Every once in a while I hear about how great Suikoden supposedly was, but the main thing I remember about that game is the "choice" of drinking or not drinking the tea offered by a suspicious character. Every time you choose "no," she insists that you do, and you're given the "choice" again. Exiting the conversation and leaving this creep is never an option. When you finally relent and drink the tea in order to progress the story... of course it's drugged.

So I suppose a choice like this in a game is a step up.
posted by Foosnark at 8:27 AM on November 27, 2019 [2 favorites]


The choice to blow up Megaton or not features in hbomberguy's amusing Fallout 3 is Garbage, And Here's Why.

And like, I agree with the central idea - choices that matter make RPGs more interesting but there aren't usually a lot of them. Your choices are really about choosing what version of the story you play through, not choosing a different story altogether.

It is really hard to balance meaningful choices with the need for the main character to complete certain quests. I don't think I've played an RPG that 100% succeeded at that - I've always felt somewhat railroaded at some points. Good writers can reduce that feeling, but Fallout 3 didn't have those.
posted by Kutsuwamushi at 8:33 AM on November 27, 2019 [3 favorites]


There are further choices to be made if you go Tenpenny's route, though? I fucking can't with this discourse. Nobody is actually looking at the whole context of these games.
posted by tobascodagama at 8:41 AM on November 27, 2019 [4 favorites]


Many moral choices in video games are essentially the following: "You see a baby on the road. Do you give it candy, or kick it?" The "evil" choice is just senseless cruelty that benefits no one. The "good" choice, while obviously better in that it doesn't harm anyone, is just there to make you feel good about doing the bare minimum to help at no major sacrifice to yourself or distraction from your main goal, and is not nearly sufficient to solve the real problem of the baby lying on the road oh my god where are their parents? Of course, this idea that "good" is token niceness and "evil" is pointless brutality shows up in many places besides video games as a way for people to shirk responsibility for their harmful behavior (e.g. "I'm not a homophobe because I don't hate gay people"), but only in video games do we see it enshrined as the dominant moral principle.>
posted by J.K. Seazer at 8:52 AM on November 27, 2019 [19 favorites]


The thing about Fallout 3 is that it's a really, really big game. Setting aside the issue of trying to create games that appeal to literally everybody, which I never think really helps them, I feel like there's a sense with Fallout 3 or with Skyrim that this is a place you are going to be spending a lot of time. Having a lot of actual deep moral choices in a game that length would, to me, be actually exhausting. I think a lot of people would burn out on it well before the end of the actual gameplay. The only reason to blow up Megaton is to see that side of the story, which to me is less appealing than the "good guy" side, but I did it anyway at one point, because I spent probably like 200 hours playing Fallout 3. I don't think these are necessarily moral choices provided to be hard, but to give some kind of "story" to the version of the game you play where you destroy stuff just to see what happens.

● **Dataset excerpt**:
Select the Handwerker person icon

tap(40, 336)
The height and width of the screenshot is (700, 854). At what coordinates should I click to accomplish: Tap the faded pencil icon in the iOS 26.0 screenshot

● **Work instructions**:
A: In the discussion of moral choices in video games, what turns out to be wrong with the tea offered in Suikoden?
B: Carry on the discussion of moral choices in video games, picking up right after its final sentence.

● **Solved problems**:
A: It's drugged.

B:
Outer Worlds, on the other hand, I like it a lot, but it's not quite the same size of game in general, so I think something of that size could do more with the choices involved and actually still let me get through the whole game and want to replay it and try some of the other choices to see where they go. But... I still like it the way it was. I don't know that I actually want to care that much more about these pretend people. I'm stressed out enough as it is.
posted by Sequence at 8:54 AM on November 27, 2019 [7 favorites]


Not a gamer.

Is there a difference in the way the games play depending on which option you take? That is to say, does the binary good v. evil test inform the game as to what level/type/morality of shit it throws at you for the rest of the game?
posted by Thorzdad at 8:56 AM on November 27, 2019 [1 favorite]


I just want more games where you aren't the Prime Mover that needs to solve all the world's problems while the actual inhabitants stand around helplessly.

Disco Elysium does a decent job with this at least... Some shit goes down in that game that you can at best mitigate a little, and it feels like your decisions are more about what kind of person you want to be internally.
posted by selfnoise at 8:58 AM on November 27, 2019 [4 favorites]


That is to say, does the binary good v. evil test inform the game as to what level/type/morality of shit it throws at you for the rest of the game?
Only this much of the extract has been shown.